SUPPLIED TEXT below:
The “full impact” of product for sale from Aurora Cannabis’ first major marijuana greenhouse in Canada won’t be realized until the end of June, 2½ years after construction started on the massive 150 million Canadian dollar ($113.7 million) facility.
Canada’s largest cannabis companies, and the 840 potential competitors in the licensing pipeline, face significant capital burdens – dragged out over the course of years, in some cases – to build cultivation facilities to meet demand for the country’s new adult-use market.
The Alberta-based company said the Aurora Sky greenhouse is now fully licensed by Health Canada for the cultivation and sale of cannabis and derivative products.
The multinational marijuana firm anticipates the facility will be fully planted in the coming weeks.
In September 2018, Aurora disclosed that cost to build Aurora Sky had jumped about 25% from a May 2017 estimate of CA$110 million.
End of SUPPLIED TEXT.
DATASET CONTENT below:
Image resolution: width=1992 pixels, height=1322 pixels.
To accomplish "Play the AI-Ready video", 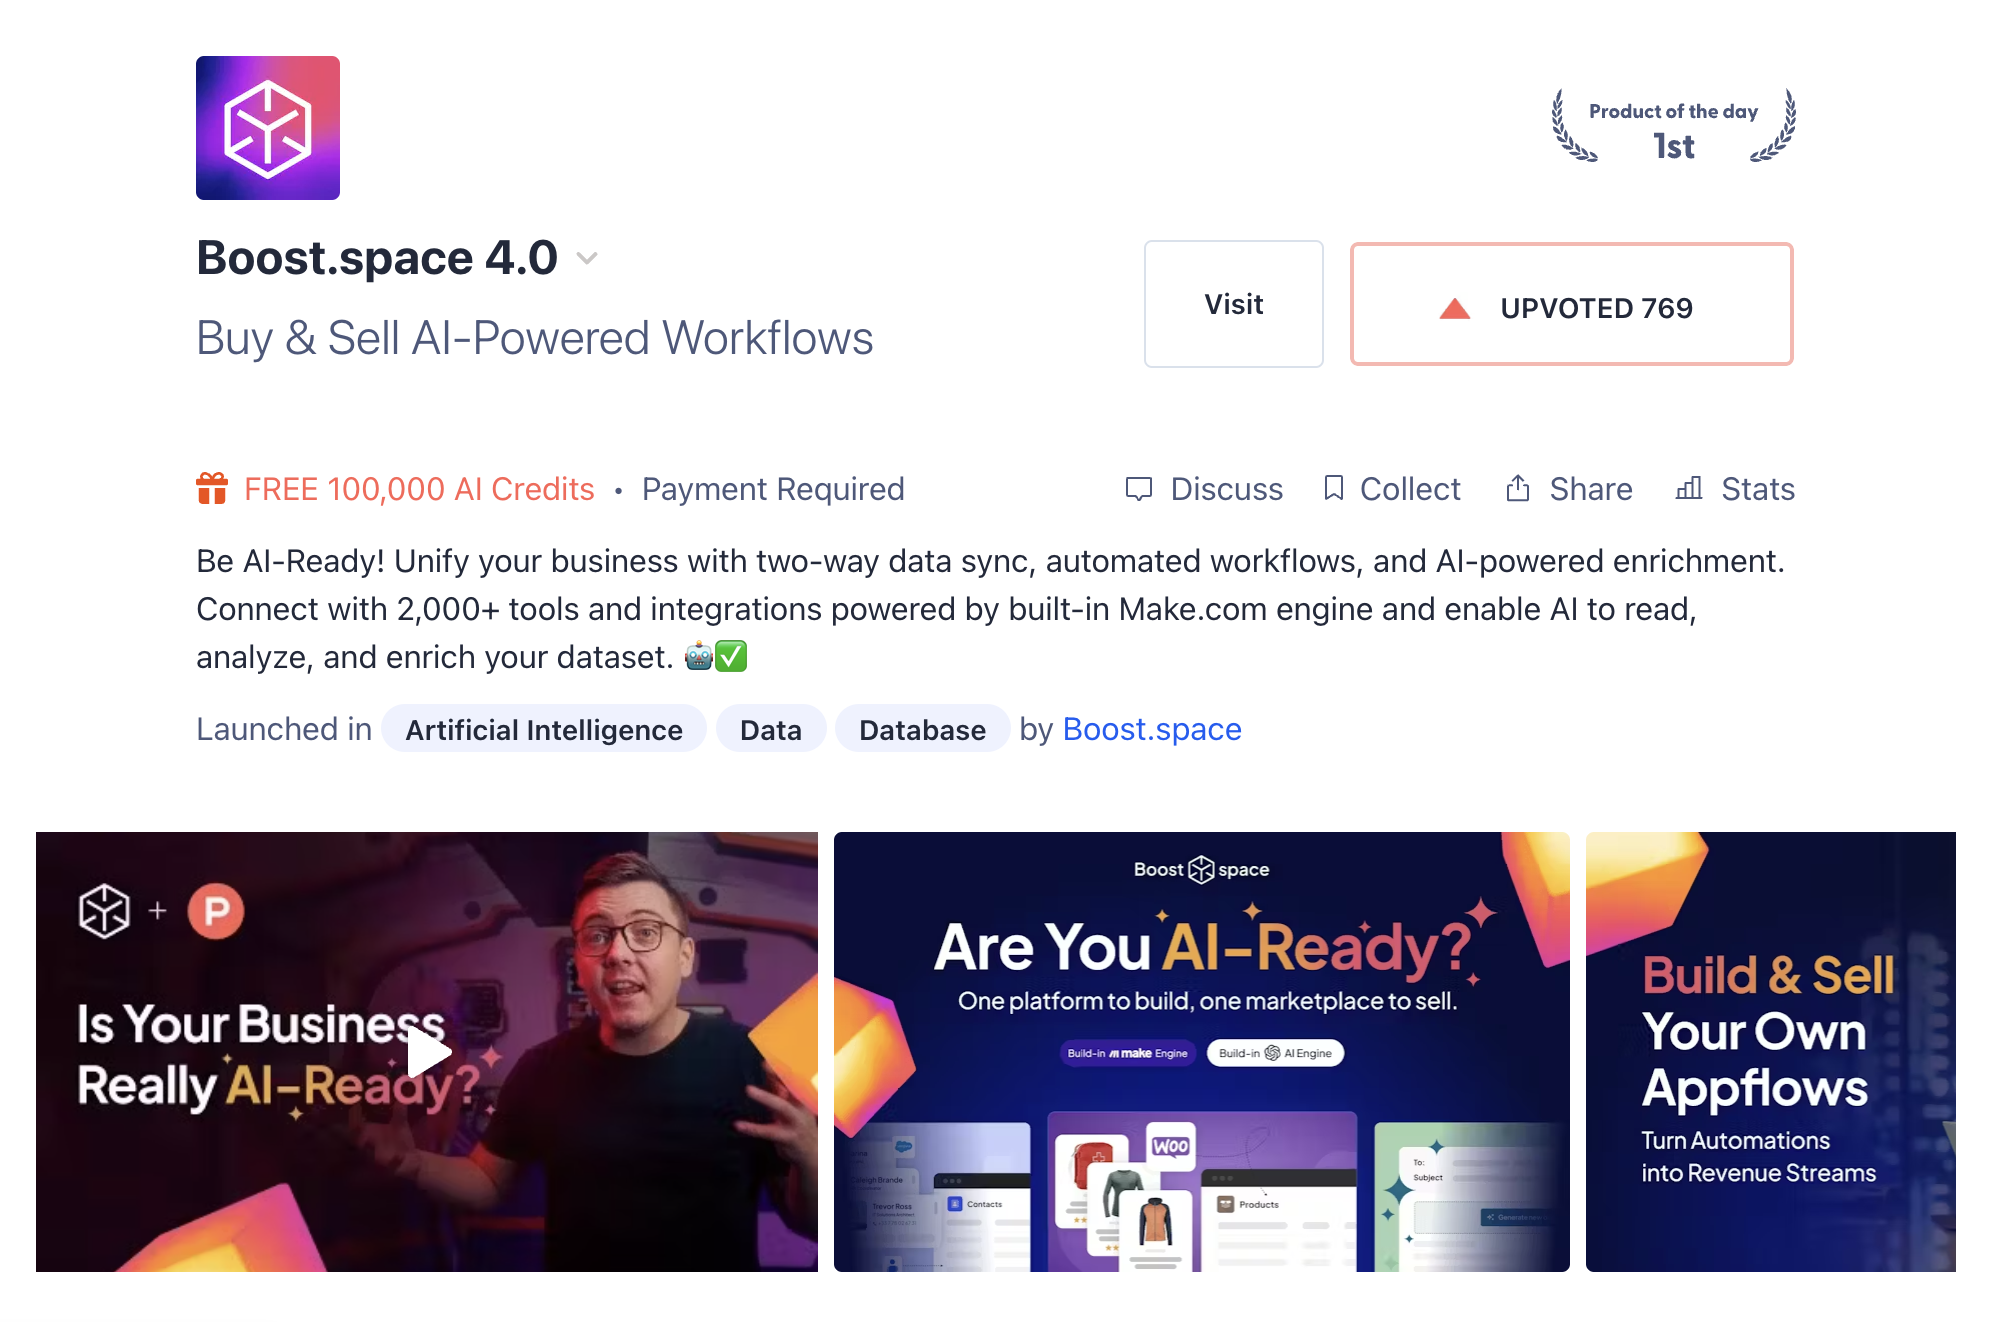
End of DATASET CONTENT.
- LIST OF TASKS:
A. For each statement, answer yes or no according to the Aurora Cannabis text, and quote the words that decide it: (i) Health Canada has fully licensed the Aurora Sky greenhouse. (ii) Aurora Sky is already fully planted. (iii) The May 2017 estimate for building Aurora Sky was CA$150 million.
B. Extend the Aurora Cannabis text, beginning after its final sentence.
The listing comes from a source separate from the Aurora Cannabis text.

- OUTPUTS IN ORDER:
A.
(i) Yes: "the Aurora Sky greenhouse is now fully licensed by Health Canada for the cultivation and sale of cannabis and derivative products"
(ii) No: "anticipates the facility will be fully planted in the coming weeks"
(iii) No: "a May 2017 estimate of CA$110 million"

B.
The 800,000-square-foot facility “delivers massive scale, incorporates state-of-the-art technology and leverages a high degree of automation to deliver target production costs of well below CA$1 per gram,” the company said.
“Complete environmental control allows us to materially influence the variables that lead to consistent production, optimal yields and greatly reduce the risk of crop losses,” Aurora wrote in a regulatory filing.
Aurora is developing two more “Sky Class” facilities – Aurora Sun (1.2 million square feet) in Medicine Hat, Alberta, and Aurora Nordic 2 (1 million square feet) in Odense, Denmark.
The three facilities have a combined anticipated production capacity of 370,000 kilograms (815,710 pounds) per year.